Since mid-2008, a host of government actions have been implemented in response to the financial crisis and the recession. Some of the programs are beginning to expire and the impact of the wind-down of these programs on the financial sector and on the nascent economic recovery is unknown. As government support schemes are cancelled, changed or withdrawn, there is a possibility that we, as well as other financial institutions, may have insufficient access to, or incur higher costs associated with, funding alternatives, which could have a material adverse effect on our business, financial condition, results of operations and prospects. In particular, although pursuant to the Dodd-Frank Act certain non-interest bearing transaction accounts will be fully guaranteed by the FDIC for an unlimited amount of coverage through the end of 2012, some accounts currently covered under the voluntary Transaction Account Guarantee (“TAG”) program, such as Negotiable Order of Withdrawal (“NOW”) checking accounts, will not benefit from this coverage extension that takes effect upon the TAG program’s expiration on December 31, 2010. This change could adversely affect us, especially in light of the concerns about our financial viability. In addition, a stall in the economic recovery or continuation or worsening of current financial market conditions could exacerbate these effects.

Because of our participation in the Troubled Asset Relief Program (“TARP”), we are subject to restrictions on compensation paid to our executives, which may make it difficult to attract and retain key members of management.

Pursuant to the terms of the TARP Capital Purchase Program, we adopted certain standards for executive compensation and corporate governance for the period during which the Treasury owns any debt or equity securities acquired pursuant to the Exchange Agreement. These standards generally apply to our five most highly compensated senior executive officers, including our Chief Executive Officer and Chief Financial Officer, and certain of these restrictions also apply up to the next 20 most highly compensated senior executives. The standards include, among other things:

 

   

ensuring that incentive compensation for senior executives does not encourage unnecessary and excessive risks that threaten the value of the financial institution;

 

   

a required clawback of any bonus or incentive compensation paid to a senior executive officer or one of the next twenty most highly compensated employees based on statements of earnings, gains or other criteria that are later proven to be materially inaccurate;

 

   

a prohibition on making golden parachute payments to senior executive officers;

 

   

an agreement not to deduct for tax purposes annual compensation in excess of $500,000 for each senior executive officer; and

 

   

limitations on bonuses and incentive compensation.

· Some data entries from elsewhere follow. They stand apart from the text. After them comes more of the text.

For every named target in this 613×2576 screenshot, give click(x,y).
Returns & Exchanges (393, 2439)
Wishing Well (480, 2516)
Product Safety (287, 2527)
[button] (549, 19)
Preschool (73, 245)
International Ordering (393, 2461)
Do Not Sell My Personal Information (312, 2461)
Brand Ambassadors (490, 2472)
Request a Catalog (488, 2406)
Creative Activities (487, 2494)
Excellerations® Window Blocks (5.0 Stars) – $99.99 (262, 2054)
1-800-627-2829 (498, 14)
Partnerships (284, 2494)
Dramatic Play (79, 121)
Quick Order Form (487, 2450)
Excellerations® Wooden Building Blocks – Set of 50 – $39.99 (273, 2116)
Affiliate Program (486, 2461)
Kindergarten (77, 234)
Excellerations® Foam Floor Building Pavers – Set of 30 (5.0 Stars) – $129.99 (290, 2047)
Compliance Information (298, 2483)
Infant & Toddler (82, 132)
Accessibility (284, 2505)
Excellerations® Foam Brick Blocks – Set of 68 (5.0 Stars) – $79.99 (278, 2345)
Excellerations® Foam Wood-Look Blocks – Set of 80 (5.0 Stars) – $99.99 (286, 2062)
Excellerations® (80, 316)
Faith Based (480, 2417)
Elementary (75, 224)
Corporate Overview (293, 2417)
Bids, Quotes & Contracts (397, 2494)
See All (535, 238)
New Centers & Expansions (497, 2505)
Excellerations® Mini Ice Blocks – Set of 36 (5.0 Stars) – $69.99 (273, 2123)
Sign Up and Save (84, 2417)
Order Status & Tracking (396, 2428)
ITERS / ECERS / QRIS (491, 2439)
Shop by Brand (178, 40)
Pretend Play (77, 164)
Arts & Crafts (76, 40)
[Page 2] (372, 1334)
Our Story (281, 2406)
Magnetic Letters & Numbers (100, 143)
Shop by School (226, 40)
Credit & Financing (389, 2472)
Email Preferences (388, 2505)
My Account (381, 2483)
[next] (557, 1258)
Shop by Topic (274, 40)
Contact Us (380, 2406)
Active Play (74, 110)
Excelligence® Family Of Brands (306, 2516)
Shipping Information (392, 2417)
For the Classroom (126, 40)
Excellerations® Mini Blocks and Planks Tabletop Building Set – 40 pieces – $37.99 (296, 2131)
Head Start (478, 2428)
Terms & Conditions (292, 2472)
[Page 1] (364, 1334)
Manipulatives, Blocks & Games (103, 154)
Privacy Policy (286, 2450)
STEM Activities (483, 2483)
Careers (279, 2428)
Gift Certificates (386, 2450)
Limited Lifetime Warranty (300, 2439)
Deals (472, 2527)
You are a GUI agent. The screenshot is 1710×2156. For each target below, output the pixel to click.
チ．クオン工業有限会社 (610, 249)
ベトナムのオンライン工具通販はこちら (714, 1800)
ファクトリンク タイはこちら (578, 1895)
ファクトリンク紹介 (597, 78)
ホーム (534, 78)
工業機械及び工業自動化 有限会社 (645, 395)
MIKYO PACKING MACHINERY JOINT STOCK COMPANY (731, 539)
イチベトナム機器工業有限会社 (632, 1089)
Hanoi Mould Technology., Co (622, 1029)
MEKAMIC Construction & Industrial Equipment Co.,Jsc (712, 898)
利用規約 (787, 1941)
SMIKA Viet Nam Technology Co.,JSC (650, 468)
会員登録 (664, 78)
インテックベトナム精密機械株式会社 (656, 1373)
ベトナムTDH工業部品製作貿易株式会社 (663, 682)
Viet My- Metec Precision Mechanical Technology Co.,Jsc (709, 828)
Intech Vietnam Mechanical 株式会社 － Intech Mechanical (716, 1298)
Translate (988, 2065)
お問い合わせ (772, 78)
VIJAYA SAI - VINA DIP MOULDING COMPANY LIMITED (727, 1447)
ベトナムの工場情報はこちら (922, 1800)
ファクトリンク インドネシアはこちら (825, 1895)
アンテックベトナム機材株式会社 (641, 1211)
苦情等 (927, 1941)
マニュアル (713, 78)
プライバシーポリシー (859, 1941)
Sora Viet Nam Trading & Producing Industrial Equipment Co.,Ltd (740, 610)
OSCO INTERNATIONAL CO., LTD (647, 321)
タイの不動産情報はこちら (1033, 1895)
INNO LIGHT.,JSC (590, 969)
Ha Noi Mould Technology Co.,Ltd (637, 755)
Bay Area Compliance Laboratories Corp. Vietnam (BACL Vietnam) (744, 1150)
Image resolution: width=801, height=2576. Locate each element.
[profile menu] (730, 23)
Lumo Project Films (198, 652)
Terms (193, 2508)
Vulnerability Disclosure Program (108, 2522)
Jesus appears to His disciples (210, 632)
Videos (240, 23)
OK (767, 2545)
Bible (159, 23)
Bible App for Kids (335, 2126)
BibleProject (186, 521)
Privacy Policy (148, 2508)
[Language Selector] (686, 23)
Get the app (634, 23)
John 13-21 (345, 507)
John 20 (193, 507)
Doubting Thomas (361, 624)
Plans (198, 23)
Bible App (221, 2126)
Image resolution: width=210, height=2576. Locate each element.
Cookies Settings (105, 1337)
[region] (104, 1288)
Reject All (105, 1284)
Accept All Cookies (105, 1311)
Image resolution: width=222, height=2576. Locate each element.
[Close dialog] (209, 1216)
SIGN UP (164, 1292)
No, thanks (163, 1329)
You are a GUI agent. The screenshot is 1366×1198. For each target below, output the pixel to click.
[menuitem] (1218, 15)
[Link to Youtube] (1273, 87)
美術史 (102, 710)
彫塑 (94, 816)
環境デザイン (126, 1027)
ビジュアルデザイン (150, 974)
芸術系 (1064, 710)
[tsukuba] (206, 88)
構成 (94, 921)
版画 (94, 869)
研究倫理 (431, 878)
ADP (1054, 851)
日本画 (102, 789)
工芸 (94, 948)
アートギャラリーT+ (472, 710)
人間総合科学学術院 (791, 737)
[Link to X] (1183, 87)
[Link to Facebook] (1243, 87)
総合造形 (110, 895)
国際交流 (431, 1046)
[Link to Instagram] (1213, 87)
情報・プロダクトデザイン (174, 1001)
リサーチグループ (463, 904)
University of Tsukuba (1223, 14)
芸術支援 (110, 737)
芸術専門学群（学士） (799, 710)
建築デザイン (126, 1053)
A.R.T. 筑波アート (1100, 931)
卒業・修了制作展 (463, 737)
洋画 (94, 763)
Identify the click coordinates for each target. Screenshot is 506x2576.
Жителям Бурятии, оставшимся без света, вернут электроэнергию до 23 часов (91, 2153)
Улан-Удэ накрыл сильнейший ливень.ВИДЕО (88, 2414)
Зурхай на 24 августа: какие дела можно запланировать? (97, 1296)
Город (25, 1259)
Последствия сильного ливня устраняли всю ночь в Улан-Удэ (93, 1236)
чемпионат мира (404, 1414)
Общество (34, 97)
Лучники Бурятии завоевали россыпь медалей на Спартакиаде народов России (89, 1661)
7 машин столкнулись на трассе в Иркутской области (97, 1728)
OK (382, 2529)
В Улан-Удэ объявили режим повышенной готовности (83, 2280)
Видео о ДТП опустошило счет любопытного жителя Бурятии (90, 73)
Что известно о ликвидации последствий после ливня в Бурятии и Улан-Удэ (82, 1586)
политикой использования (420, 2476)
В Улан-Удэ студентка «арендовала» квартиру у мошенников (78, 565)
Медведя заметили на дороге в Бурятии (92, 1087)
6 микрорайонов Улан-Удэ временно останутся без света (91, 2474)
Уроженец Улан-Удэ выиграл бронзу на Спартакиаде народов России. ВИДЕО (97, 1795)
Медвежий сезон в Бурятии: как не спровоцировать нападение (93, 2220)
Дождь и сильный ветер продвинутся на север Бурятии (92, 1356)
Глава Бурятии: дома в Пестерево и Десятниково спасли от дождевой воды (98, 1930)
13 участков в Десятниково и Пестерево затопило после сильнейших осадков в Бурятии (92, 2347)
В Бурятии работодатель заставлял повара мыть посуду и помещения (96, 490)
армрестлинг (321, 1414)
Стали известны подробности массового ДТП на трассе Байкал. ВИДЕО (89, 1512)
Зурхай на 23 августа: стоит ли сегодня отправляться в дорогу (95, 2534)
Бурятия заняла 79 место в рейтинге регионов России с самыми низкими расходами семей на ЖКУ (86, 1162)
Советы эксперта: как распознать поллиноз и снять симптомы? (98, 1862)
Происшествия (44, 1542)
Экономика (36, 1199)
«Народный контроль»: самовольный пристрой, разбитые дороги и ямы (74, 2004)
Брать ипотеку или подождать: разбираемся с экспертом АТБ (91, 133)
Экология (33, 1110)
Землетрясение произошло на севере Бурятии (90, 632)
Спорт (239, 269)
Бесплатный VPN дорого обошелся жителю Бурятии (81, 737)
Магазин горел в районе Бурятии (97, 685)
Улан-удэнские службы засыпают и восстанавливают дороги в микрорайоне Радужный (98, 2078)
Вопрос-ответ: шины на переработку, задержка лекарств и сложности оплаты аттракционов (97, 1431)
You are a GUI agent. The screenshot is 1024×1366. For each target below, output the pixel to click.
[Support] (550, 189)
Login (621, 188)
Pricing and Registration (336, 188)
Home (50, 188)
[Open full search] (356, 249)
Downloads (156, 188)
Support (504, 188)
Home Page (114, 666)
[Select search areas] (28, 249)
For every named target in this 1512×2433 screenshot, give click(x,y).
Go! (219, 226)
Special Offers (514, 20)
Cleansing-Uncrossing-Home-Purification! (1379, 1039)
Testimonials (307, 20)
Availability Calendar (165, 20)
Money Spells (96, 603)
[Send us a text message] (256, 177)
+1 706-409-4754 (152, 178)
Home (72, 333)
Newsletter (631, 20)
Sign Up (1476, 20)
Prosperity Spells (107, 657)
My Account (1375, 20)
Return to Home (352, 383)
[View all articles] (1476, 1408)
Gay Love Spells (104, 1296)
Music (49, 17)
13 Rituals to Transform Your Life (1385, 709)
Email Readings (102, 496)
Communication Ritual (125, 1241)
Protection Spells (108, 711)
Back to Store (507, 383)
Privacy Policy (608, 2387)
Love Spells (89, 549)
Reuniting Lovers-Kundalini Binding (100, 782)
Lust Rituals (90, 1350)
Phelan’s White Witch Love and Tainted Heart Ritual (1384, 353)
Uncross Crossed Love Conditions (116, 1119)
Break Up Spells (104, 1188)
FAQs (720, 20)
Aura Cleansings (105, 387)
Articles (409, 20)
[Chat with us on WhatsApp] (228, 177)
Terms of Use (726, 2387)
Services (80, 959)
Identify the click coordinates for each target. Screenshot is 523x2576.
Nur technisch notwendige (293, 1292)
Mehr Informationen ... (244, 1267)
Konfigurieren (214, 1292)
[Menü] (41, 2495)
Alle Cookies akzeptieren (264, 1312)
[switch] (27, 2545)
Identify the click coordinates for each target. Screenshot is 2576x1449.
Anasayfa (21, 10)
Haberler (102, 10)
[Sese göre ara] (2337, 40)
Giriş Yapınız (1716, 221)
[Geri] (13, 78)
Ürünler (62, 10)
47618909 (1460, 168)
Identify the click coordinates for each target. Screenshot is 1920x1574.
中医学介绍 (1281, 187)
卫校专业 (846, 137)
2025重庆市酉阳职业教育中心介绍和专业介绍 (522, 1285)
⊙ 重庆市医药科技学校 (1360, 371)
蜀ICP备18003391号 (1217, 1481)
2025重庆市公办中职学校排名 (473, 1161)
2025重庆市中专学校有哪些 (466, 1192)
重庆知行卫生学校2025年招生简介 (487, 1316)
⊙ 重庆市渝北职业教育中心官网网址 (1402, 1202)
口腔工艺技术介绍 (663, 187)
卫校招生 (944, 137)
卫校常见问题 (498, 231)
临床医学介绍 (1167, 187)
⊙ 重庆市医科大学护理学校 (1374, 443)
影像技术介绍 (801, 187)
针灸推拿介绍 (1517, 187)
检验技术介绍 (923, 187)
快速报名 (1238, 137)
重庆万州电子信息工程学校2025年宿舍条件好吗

We depend on the services of existing management to carry out our business and investment strategies. In order for us to implement our strategy to emphasize relationship banking, we will need to continue to attract and retain additional management and other qualified staff. Competition for such personnel is significant in our geographic market areas. The loss of the services of any management personnel, or the inability to recruit and retain qualified personnel in the future, could have an adverse effect on our results of operations, financial condition and prospects. In particular, the change to the deductibility limit on executive compensation may increase the overall cost of our compensation programs in future periods and may make it more difficult to attract suitable candidates to serve as executive officers. Further, the possibility of lawsuits from former and current executives may increase because of our inability to fulfill certain compensation arrangements that are now restricted under TARP.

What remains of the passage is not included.